As I waited for them to walk up to the car, my mind imploded on itself.
Oh no, what have I done?
Why did I stop, when I needed this time and space to myself?
Why did I stop? Perchance because between the ages of 15 and 35, I hitched no fewer than a quarter of a million miles. I hitched to school and back; to countless pubs, clubs and many many jobs. I hitched all over the motorways of England, until there was barely a mile I had not covered. I hitched half of each year as a teenager, all over western Europe, and then in my 20's I hitched the east and west coasts of America; the Hulme and Princes Highways of Australia.
Over two visits and nine months, I lost myself and my inhibitions in New Zealand, for weeks on end achieving a rare and blissful 'On The Road' state of hitching nirvana: just 'going with the lifts'; that is to say, when they ask you where you are going, you just say:
'Wherever you are going, if you don't mind'.
Once they understood that I was merely suffering from an overdose of freedom, and neither a psychotic killer nor an obsessive weirdo stalker in search of rare satanic walnuts from the bad witch's mud bath, many people took me along with them.
During those weeks, I developed a trust in humanity alongside a faith in the process of 'journey' that has influenced me more than any other single phenomenon, person or place in my life.
So that's why I stopped for these two lads, and as they clambered into my car I sensed their massive physical presence.

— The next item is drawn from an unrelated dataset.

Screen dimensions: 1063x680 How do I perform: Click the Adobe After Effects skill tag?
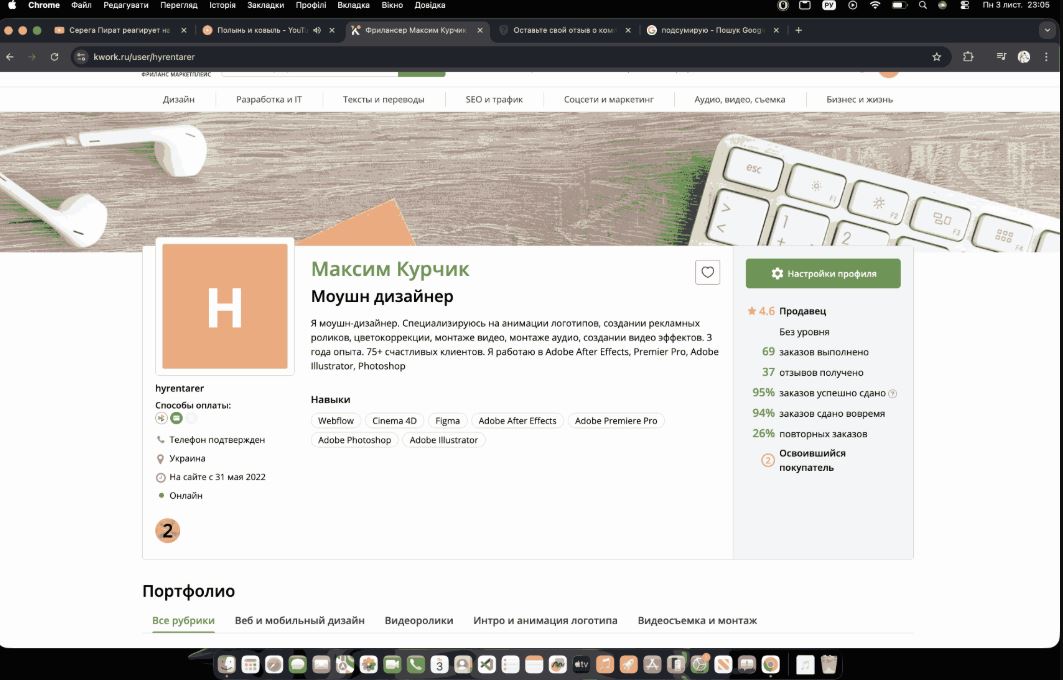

Inside their sodden Day-Glo oilskins, I saw flashes of human hewn from granite; burly creased yet comfortable bodies packed with years of bacon and pints of da Harpic; faces mottled with clumps of white hair sprouting from inside ears, outside noses, even some on top of their heads.
Himself in the back tried to climb on top of a box filled with cassettes, and while I was waving my arms around trying to explain that he might want to slide across and sit on the other side, I saw out of the corner of my eye himself in the front about to settle his massive bulk onto the full plastic bottle of water that was just waiting to be squashed on the passenger seat.
Having sorted out safe landings for them both, and made sure they were safely belted in, I was showered with friendly and effusive greetings:
"Sh-cholar and Gentleman so ye are!" "Fair play to ye sir, Gentleman and a Sh-cholar!" "Not from around here then? Where are ye from?"
After 14 years in Ireland, I have been asked that question 83,459,869,803,929 times, and wanted to answer and engage in another such conversation as much as I wanted to choke to death on my own ligaments and entrails.
At that moment, all I wanted was to give these lads a ride, help them out, but also I desperately needed another 20 minutes of space, time and awareness of the beauty of the countryside.
Maybe it's because I am all grown up, or maybe it was goes-around comes-around karmic payback for all those decades of being a lift, but I decided that I could be successful if strong, tactful and assertive.
Surely there was a way to achieve all I needed, give them what they wanted, and still remain polite?
Speaking slowly, calmly and pleasantly, I felt a strong deep voice rise within me:
"Gentlemen, you are very welcome in my car. I am delighted to drive us into Clifden, but I'm not really up to chatting. No offence at all, but I have a lot of things on my mind, and I need a few minutes to sort myself out before I arrive in Clifden!"
"Sure! Not a bother! Fine, fine, go ahead, so!"
And so we drove on in silence. It was a good silence. A respectful silence.
I had managed to be fairly rude without causing offence.
Once again, the spirit of the road was working for me. For once, the karmic comes-around goes-around was working in a straight line of exchange through hitching.
As I dropped off the gentlemen - for that is what they were - I wished them a happy Christmas.
Himself in the front seat turned to me, and offered as enigmatic a chunk of Connemara wisdom as I could ever hope for:
"Ah well now, ye said ye have a lot on your mind. Sure, and isn't there a lot of that about!"